## Aim of the task
Please update the data from the line containing "This screenshot has" through the line containing "tap(87, 26)", replacing "timelapse mode" with "slow motion mode" and leaving everything else unchanged.

## Record set
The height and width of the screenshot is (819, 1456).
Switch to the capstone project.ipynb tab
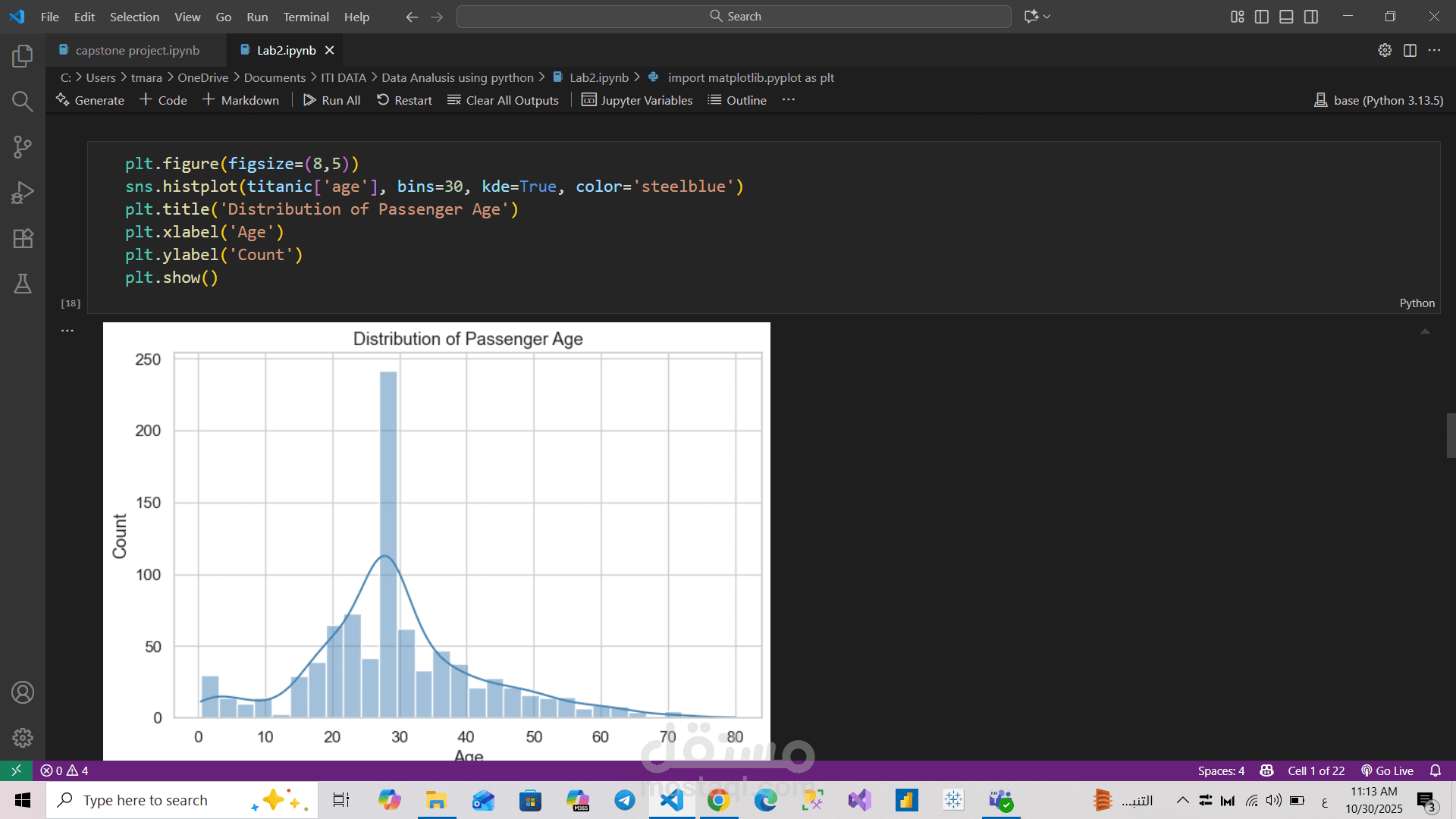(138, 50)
---
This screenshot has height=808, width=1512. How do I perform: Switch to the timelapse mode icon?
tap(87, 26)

## Task solution
This screenshot has height=808, width=1512. How do I perform: Switch to the slow motion mode icon?
tap(87, 26)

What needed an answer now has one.